Of course, that is a very simplistic analogy, and insulting to donors. But in many ways, fundraising in our sector has become like fishing. We treat donors like fish, and we try our best to find the strategies that work, that nets our organizations the most fish/dollars, without worrying about the consequences. But our sector is interconnected, a complex system of interrelated missions. This is a major difference between our sector and the for-profit sector. Cupcakes may have very little to do with shoes or software, but early learning definitely is related to youth development, housing with employment, education with food security, etc. Everything is interrelated in our sector, but we have behaved as if each mission is its own self-sufficient silo, a philosophy that has been reinforced by donor-centrism.
And because of that, a host of unintended problems are created, some of which may be actively preventing us from advancing an equitable society. At its worst, Donor-Centrism:
Reinforces money as the default measure of people’s worth: Whether we intend to or not, we still value people who donate more money more. We define “Major Donors” as people who give a certain level, not according to their personal context but according to set thresholds. These donors get extra attention. It’s understandable; we need to keep the lights on. But it does unconsciously perpetuate society’s ingrained notion that people who have more money deserve special treatment. But what about the smaller gifts? What about the $10 from a student or a $5 from a colleague who is between employment? Are those not considered major gifts? Donor-centrism would say that we appreciate these smaller gifts just the same. But is that really true?
Minimizes other elements needed to do this work well: We know that our work cannot be effective without volunteers, staff, strong board members, funders, consultants, other nonprofits, etc. Placing donors in the center means everyone else must be on the peripheral. Take volunteers, for example. Many of us rely significantly on volunteers, especially around fundraising events. Why don’t more organizations have volunteer coordinators? Why does it seem like an expectation for us to send handwritten notes to donors, but it’s more a sweet afterthought if we remember to write notes for individual volunteers?
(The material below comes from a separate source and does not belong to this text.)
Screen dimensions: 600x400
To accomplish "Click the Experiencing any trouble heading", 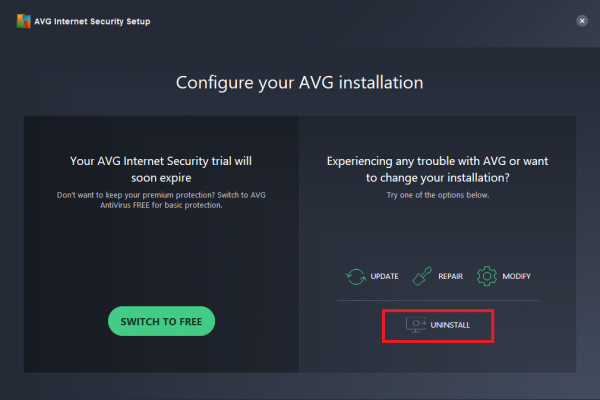I will click(437, 168).
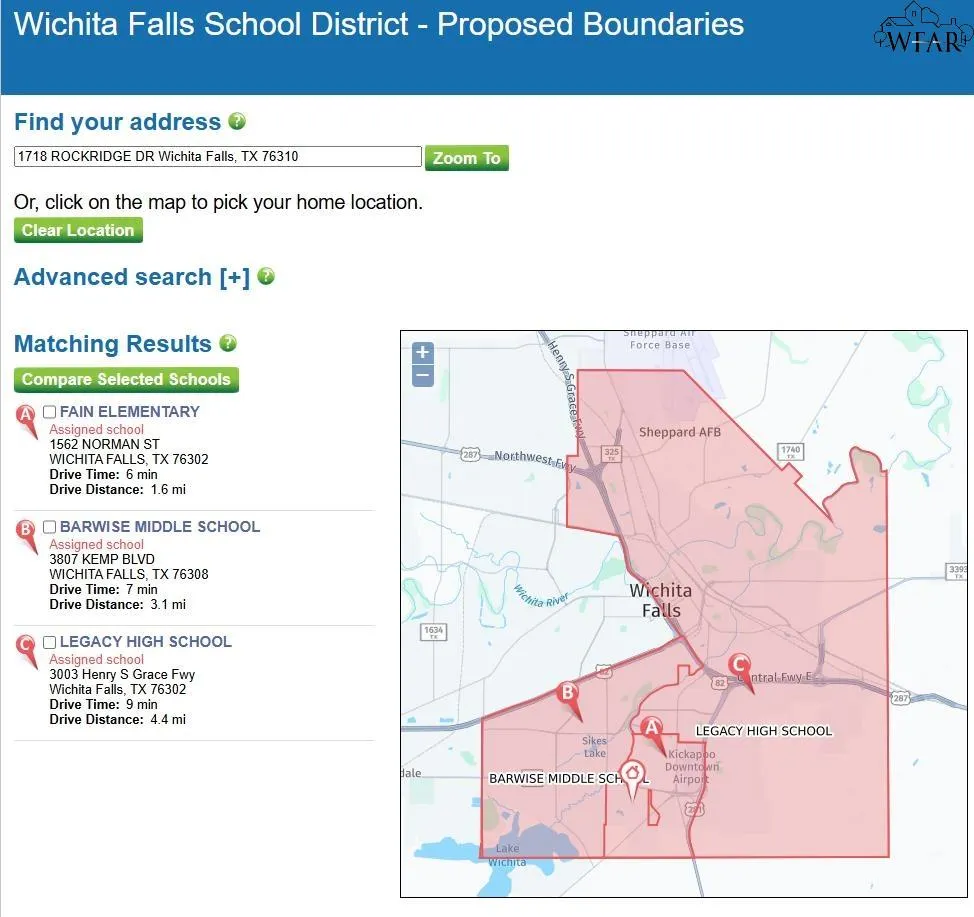Screen dimensions: 974x917
Task: Select the white home location pin on map
Action: pos(632,778)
The argument that donors don’t benefit from donating (but volunteers do benefit from volunteering) is BS and another sign that we have failed to effectively communicate the impact of our work.
Furthers the idea of transactional charity: A tenet of Donor-Centrism, at least of some of the blog posts I’ve read, is the idea that we need to be accountable in reporting to donors exactly what their donation went to. “Your $1,000 helped 10 kids go to summer camp” or “your $50 bought 20 containers of hummus and five pounds of baby carrots for our preschoolers” or whatever. This is an illusion we tell donors, because the combination of hundreds of elements is needed to make programs successful. This reporting practice allows donors to feel a false sense of cause/effect and accountability, but at the cost of furthering their ignorance about nonprofit work, which is holistic and requires so much more than a single donor’s contribution. This ignorance perpetuates the overhead myth and other barriers and harms us and our community in the long-run.
Prevents honest conversations and true partnerships: I’ve gotten into a couple of friendly arguments on Nonprofit Happy Hour and ED Happy Hour Facebook groups (which you should join, since they’re filled with brilliant people) over giving feedback to donors who do or say ridiculous things. Some colleagues, with good reasons, believe we should be very careful about “educating,” providing feedback, or outright pushing back when donors say or do things that harm our work or our community. The power dynamics between nonprofits and donors is not as strong as the dynamics between nonprofits and funders, but it is still there. And the more donor-centered people are, I’ve seen, the more likely they are to believe that it is not our “place” to have honest conversations with our donors. But I don’t think we can make progress in many of the issues we’re tackling if we cannot build true partnerships with donors, which includes pointing out, respectfully and at the appropriate time, when donors are in the wrong, and helping them shape their thinking and actions.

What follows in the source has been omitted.